In today's growing market it is very essential to keep track of the interests of the customer and keep them updated on trends and products in the market. In this project we intend to create a shopping portal and have a database that registers the sets of articles that are often bought together using 'APRIORI ALGORITHM'. This information will be used to show ads and offers on the products of your interests. Also to promote new products related to your needs and mainly to suggest and ask about products that are often bought together with the product already present in your shopping cart. The frequently co-occurring group of items is determined by the frequent mining of the model in the databases. Here the main contributing task is to speed up the frequent set of elements by proposing a technique that uses the minimum data available in the shopping cart to predict what other items the customer can choose to buy.

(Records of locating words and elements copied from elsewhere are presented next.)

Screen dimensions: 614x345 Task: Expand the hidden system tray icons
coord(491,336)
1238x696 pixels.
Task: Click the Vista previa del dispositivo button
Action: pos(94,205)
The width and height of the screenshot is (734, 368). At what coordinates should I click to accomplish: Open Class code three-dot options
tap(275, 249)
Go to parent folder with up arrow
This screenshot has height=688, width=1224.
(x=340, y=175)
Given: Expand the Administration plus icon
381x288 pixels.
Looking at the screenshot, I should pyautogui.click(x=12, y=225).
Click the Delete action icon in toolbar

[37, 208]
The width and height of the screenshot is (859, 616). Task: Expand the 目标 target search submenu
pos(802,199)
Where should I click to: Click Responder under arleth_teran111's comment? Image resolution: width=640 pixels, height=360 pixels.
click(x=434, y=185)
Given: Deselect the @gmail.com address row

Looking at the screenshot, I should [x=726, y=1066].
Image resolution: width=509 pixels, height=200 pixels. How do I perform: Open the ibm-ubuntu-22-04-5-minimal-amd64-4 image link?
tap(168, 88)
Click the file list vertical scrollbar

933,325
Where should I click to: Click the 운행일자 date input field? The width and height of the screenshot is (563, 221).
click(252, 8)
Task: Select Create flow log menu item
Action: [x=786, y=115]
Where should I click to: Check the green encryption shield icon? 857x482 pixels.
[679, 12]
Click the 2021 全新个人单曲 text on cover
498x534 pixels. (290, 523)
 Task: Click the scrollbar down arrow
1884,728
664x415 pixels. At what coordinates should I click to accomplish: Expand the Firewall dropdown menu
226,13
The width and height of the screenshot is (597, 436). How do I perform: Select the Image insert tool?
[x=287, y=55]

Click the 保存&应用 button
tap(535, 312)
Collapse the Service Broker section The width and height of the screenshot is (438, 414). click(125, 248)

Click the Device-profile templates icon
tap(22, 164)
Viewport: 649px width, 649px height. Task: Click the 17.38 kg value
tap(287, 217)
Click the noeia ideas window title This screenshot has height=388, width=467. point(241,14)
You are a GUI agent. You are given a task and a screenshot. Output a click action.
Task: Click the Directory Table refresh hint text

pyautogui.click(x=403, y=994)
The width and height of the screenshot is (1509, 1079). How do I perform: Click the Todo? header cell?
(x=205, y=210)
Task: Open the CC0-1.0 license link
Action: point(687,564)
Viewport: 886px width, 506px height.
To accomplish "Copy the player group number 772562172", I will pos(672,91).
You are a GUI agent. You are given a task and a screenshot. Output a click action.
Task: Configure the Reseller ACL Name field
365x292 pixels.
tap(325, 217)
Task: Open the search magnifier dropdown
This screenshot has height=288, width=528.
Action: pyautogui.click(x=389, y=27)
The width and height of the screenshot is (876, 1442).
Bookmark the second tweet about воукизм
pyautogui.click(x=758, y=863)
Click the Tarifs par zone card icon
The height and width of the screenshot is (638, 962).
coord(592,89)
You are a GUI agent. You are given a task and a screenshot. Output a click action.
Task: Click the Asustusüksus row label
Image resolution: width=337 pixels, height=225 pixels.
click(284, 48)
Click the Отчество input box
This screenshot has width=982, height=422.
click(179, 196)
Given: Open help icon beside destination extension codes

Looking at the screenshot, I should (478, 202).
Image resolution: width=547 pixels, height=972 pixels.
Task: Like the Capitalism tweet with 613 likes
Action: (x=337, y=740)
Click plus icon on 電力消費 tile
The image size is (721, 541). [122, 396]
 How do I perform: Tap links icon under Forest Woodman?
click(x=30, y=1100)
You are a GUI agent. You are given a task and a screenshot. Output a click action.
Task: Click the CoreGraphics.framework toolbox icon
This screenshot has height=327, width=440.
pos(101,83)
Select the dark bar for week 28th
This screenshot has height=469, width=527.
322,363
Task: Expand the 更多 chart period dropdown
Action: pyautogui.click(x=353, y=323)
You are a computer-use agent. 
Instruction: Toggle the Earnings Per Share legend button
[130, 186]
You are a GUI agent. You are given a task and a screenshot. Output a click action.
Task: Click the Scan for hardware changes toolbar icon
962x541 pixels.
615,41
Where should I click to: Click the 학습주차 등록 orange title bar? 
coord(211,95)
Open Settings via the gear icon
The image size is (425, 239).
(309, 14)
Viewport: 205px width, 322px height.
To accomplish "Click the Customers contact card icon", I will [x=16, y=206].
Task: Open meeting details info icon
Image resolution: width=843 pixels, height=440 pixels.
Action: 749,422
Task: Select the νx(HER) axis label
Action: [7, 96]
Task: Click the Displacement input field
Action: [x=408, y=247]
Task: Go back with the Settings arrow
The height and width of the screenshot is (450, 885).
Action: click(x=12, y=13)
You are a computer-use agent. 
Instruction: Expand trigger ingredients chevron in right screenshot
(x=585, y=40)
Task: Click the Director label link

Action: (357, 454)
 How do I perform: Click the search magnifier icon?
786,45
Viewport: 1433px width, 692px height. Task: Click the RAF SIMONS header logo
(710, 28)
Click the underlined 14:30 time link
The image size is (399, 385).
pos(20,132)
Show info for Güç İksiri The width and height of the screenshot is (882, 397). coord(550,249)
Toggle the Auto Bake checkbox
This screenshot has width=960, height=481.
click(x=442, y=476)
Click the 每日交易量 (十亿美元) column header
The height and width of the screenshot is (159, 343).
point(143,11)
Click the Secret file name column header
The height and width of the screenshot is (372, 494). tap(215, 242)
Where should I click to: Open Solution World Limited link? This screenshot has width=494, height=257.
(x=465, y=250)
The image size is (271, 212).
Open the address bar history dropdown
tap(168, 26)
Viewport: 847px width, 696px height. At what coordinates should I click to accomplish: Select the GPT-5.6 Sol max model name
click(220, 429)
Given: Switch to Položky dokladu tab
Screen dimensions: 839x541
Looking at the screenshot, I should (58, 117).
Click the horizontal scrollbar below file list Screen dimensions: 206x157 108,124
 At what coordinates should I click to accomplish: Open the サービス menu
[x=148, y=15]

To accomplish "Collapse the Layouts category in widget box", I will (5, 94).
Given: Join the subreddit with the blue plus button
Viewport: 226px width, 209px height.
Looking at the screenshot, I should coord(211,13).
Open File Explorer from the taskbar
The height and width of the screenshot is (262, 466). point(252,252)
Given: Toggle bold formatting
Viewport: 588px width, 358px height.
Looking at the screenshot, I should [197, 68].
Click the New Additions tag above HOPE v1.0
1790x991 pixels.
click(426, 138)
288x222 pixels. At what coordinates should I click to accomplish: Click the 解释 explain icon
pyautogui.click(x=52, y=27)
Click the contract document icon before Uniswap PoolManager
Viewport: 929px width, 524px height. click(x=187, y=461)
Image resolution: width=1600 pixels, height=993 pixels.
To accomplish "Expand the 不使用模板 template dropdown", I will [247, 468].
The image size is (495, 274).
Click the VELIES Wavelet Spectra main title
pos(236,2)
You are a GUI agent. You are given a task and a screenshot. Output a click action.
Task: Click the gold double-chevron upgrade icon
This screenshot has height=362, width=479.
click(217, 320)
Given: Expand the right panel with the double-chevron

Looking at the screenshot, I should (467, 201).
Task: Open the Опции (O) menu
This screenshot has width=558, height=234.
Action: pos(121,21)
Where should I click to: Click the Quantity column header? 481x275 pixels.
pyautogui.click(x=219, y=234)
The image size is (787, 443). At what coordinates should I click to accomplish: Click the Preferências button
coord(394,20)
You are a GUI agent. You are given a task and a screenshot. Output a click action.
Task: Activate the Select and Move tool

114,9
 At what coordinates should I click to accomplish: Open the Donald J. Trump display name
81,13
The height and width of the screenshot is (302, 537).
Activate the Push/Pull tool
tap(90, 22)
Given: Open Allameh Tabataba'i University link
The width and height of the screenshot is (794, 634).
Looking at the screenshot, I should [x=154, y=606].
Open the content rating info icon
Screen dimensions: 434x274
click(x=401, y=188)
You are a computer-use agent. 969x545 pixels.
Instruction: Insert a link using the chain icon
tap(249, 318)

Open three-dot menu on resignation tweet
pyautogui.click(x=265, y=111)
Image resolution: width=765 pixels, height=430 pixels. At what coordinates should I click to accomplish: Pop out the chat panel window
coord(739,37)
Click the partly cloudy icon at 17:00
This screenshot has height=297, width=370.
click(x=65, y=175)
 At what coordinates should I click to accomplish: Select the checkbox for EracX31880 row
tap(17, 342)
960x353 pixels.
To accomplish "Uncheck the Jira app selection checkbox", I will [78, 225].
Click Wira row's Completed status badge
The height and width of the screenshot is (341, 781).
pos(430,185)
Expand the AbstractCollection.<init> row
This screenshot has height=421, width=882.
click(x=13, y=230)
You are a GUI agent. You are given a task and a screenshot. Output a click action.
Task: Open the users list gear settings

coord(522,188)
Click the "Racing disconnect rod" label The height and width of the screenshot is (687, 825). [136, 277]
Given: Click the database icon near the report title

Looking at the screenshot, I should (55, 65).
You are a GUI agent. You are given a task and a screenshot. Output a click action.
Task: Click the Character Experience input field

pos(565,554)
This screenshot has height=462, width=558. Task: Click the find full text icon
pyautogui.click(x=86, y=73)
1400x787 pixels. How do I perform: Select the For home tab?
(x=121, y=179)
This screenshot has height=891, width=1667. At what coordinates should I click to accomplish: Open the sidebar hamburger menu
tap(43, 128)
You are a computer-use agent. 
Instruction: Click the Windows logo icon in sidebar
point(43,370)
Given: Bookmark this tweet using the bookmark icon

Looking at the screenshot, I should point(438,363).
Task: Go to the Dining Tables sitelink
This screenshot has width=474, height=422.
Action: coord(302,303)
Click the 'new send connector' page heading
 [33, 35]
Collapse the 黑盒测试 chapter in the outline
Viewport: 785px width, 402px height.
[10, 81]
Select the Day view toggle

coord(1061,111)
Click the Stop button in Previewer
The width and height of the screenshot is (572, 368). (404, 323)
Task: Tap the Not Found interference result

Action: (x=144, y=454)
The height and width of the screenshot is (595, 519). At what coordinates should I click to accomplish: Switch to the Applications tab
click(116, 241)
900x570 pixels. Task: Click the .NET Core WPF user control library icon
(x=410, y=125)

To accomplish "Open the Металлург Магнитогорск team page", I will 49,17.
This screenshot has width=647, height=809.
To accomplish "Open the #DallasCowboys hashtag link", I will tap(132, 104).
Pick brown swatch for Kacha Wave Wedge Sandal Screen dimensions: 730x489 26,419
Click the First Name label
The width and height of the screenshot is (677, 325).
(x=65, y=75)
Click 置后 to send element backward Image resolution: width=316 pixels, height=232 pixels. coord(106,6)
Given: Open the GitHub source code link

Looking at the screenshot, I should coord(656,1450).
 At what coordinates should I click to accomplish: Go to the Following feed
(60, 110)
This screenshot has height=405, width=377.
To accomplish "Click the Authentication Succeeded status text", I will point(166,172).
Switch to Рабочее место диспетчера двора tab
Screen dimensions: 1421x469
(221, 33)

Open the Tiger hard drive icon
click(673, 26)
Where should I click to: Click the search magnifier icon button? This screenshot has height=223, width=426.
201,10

Existing research in association mining has focused mainly on how to accelerate the search for frequently coexisting groups of elements in the type of transaction type transactions; Less attention has been paid to methods that exploit these items of frequent articles for predictive purposes. This work contributes to this latter task by proposing a technique that uses partial information on the contents of a shopping cart to predict what else the customer is likely to buy. Using the recently proposed data structure of itemset trees (IT-trees), we obtain, in a computationally efficient way, all rules whose antecedents contain at least one incomplete cart element. We then combine these rules using uncertainty processing techniques, including classical Bayesian decision theory and a new algorithm based on the Dempster-Shafer (DS) theory of the combination of tests.
Prediction in the shopping cart uses partial information about the contents of a shopping cart to predict what else the customer is likely to buy. In order to reduce the cost of rules mining, we propose a fast algorithm that generates frequent sets of elements without generating sets of candidate elements. The algorithm uses the Boolean vector with the relational Y operation to discover frequent element sets and generate the association rule. Association rules are used to identify relationships between a set of database elements. Initially Boolean Matrix is generated by transforming the database into boolean values. Frequent element sets are generated from the Boolean array. The association rules are then generated from the generated frequent element sets. The association rules generated form the basis for prediction. The set of incoming items, ie the contents of the incoming shopping cart, will also be represented by a boolean vector and the AND operation will be performed with each transaction vector to generate the association rules. Finally the rules are combined to get the predictions.